(2) Le niveau 1 d'ambition

Le premier niveau d'ambition consiste, pour la France, à garantir son autonomie d'appréciation, à pouvoir participer à la conception de DAMB de territoires et à être capable d'en comprendre et d'en connaître le fonctionnement.

Il s'agit à la fois de pouvoir intervenir de manière pertinente dans la définition des règles de commandement et d'être en mesure de savoir comme elles sont mises en oeuvre. Cela est d'autant plus important que la DAMB appelle des décisions quasi-automatiques et que, dans l'état actuel des équilibres de l'Alliance, personne n'imagine que la décision ultime ne soit prise par quelqu'un autre que le SACEUR, qui est un général américain.

Dans ces conditions, le moins que l'on puisse faire est de rester souverain sur l'information qui permet de fonder la décision d'engagement. Cette solution recommande de s'engager, au minimum, vers l'acquisition d'un satellite d'alerte avancée.

Par ailleurs, il serait souhaitable que la France se dote d'une instance étatique de réflexion et de coordination des efforts en matière de DAMB . Le modèle ici n'est pas la Missile Defense Agency , mais le Missile Defense Centre britannique. En effet, un grand nombre de savoirs en matière de DAMB résident chez les industriels. Or ceux-ci de façon tout à fait compréhensible n'entretiennent pas un dialogue développé entre eux. Il serait donc souhaitable qu'une instance impartiale permette à un tel dialogue de voir le jour.

Par ailleurs, au sein des instances étatiques, la question DAMB est une question qui est traitée en sus des autres missions, alors que l'importance des enjeux et leur complexité mériterait qu'une équipe interministérielle lui soit spécifiquement dédiée. Une telle décision serait peu couteuse et d'une grande utilité.

(3) Niveau 2 d'ambition

Ne pas se laisser distancer technologiquement et maintenir la crédibilité de notre dissuasion.

Si nous entendons pousser notre ambition jusqu'à ce stade, alors il serait souhaitable de mettre en place un programme d'étude d'un intercepteur exo-atmosphérique, car c'est bien là que se situent les risques technologiques les plus importants pour notre dissuasion.

Si même cela paraissait trop cher, le moins que l'on puisse faire est de continuer à développer nos compétences dans le domaine des rétines infrarouges nécessaires à la détection des missiles balistiques et des algorithmes associés permettant la discrimination des têtes dans les cortèges.

(4) Niveau 3 d'ambition

Mettre en place un système complet de défense.
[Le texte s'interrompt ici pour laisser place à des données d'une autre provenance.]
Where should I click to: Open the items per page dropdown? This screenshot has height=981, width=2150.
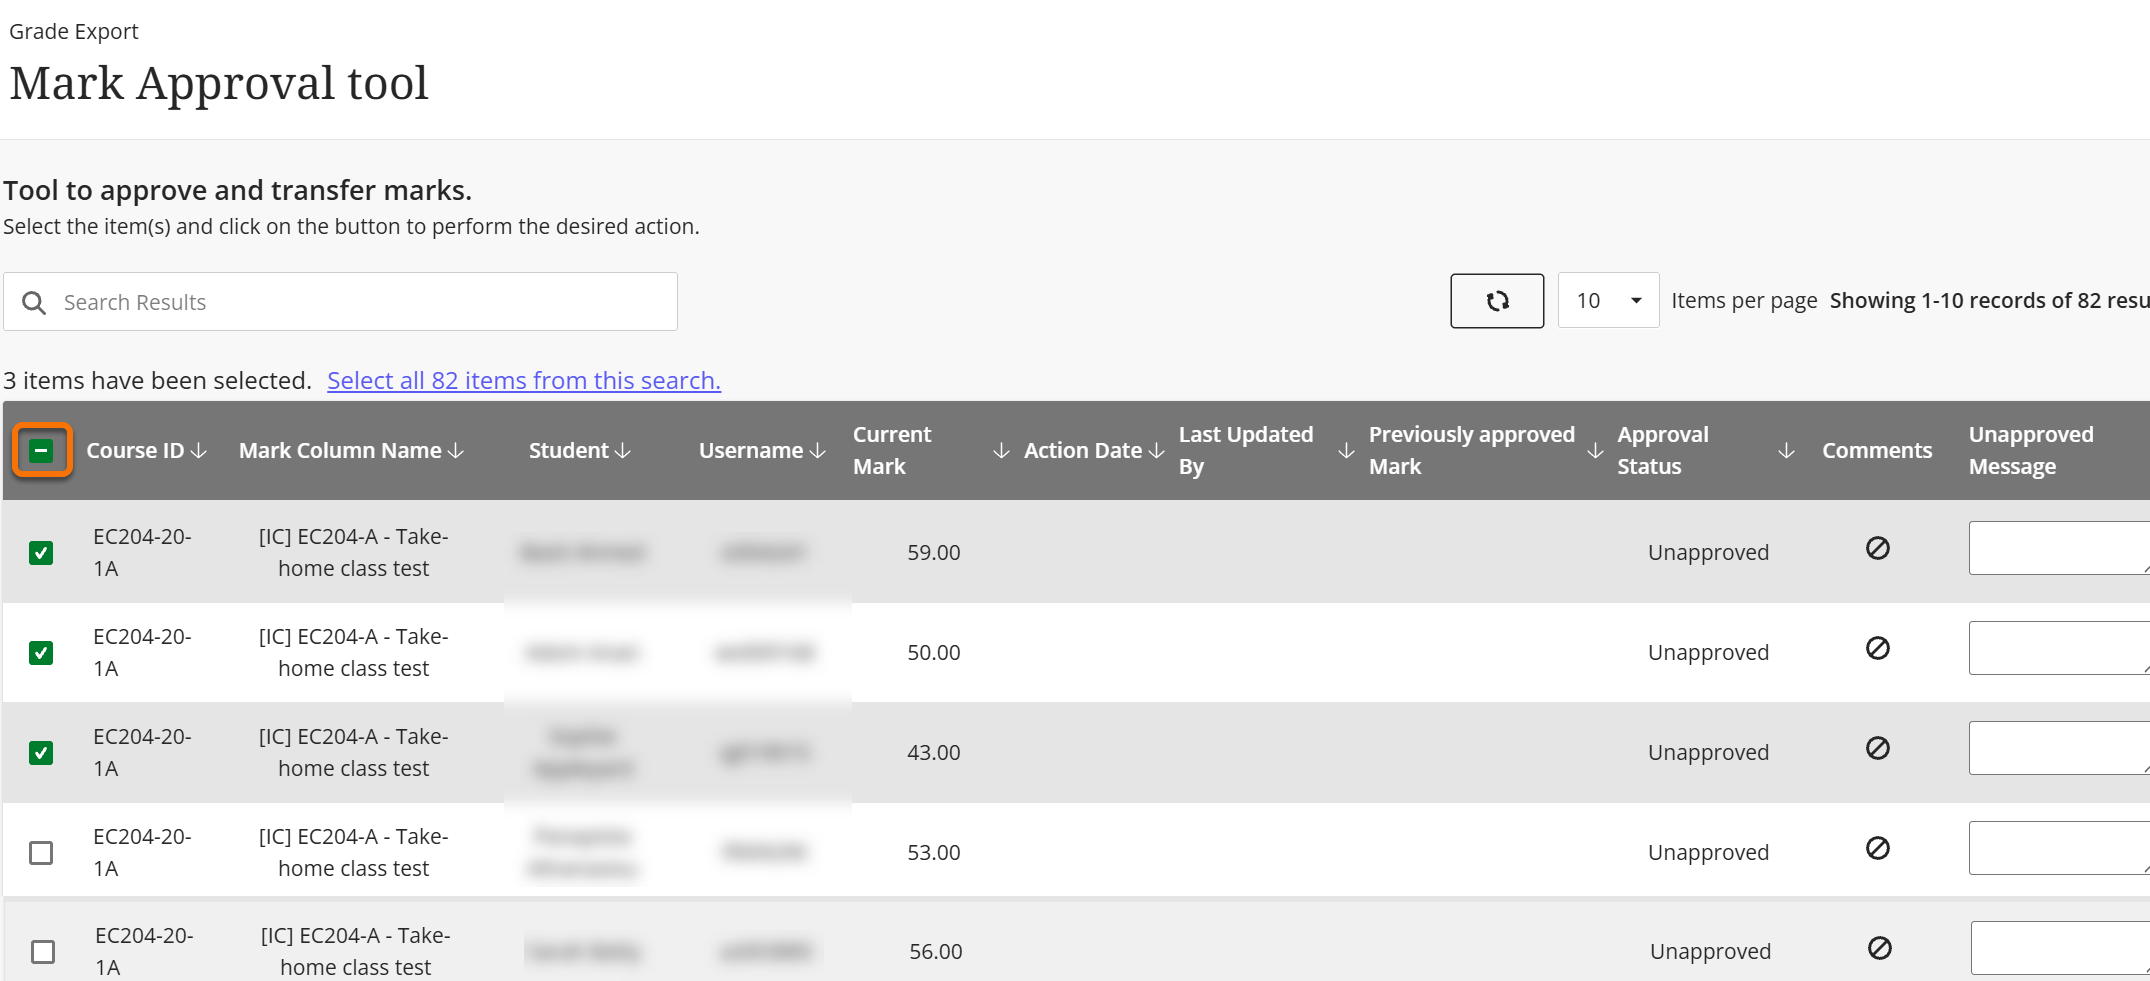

La DAMB est une chaîne : soit elle est complète avec tous ses maillons ; soit un maillon manque et elle ne sert pas à grand chose. Elle fonctionne comme la dissuasion. On ne dissuade pas avec un missile seul ou avec la démonstration de sa capacité à construire un sous-marin nucléaire. Une chaîne ne peut remplir sa fonction que si tous ses maillons sont assemblés et éprouvés.

Si l'ambition de la France est non seulement de pouvoir se défendre dans le cadre d'une alliance, mais éventuellement de pouvoir le faire seule, alors il faudrait qu'elle maîtrise l'ensemble des maillons de la chaîne DAMB. Ce serait évidemment un choix ambitieux. Mais il permettrait d'agir en allié et pas seulement en protégé.

Dans ce cas il faudrait un programme complet comprenant :

- l'alerte avancée : c'est-à-dire le satellite et le radar à longue portée, si les conditions évoquées précédemment relativement à l'implantation et à la localisation sont remplies ; soit au bas mot un milliard d'euros ;

- l'intercepteur exo-atmosphérique , doté de son radar en bande X pour le guidage terminal ; soit de l'ordre de 2 milliards d'euros, sans compter le déploiement sur deux frégates au minimum, à concevoir et à construire pour 1,5 milliard d'euros, soit au total, environ 3,5 milliard d'euros.

- l'intercepteur endo-atmosphérique , au minimum le radar GS 1000 pour le SAMP-T et si cela est soutenable financièrement l' Aster Block II , qui peut être lancé des frégates Horizon ou FREMM ; soit environ 1,7 milliard d'euros supplémentaires.

On peut donc chiffrer très grossièrement le prix de notre pleine souveraineté autour de sept milliards d'euros supplémentaires sur une dizaine d'années, soit environ 700 millions d'euros par an.

Est-ce trop ? En tous cas, trop pour le budget de la défense. Si nous décidions collectivement de poursuivre dans cette direction, jusqu'à ce niveau d'ambition, alors il faudrait dégager faire progresser l'effort de défense et mettre en place les moyens budgétaires adéquats, afin d'éviter un effet d'éviction sur les autres programmes nécessaires à nos forces armées.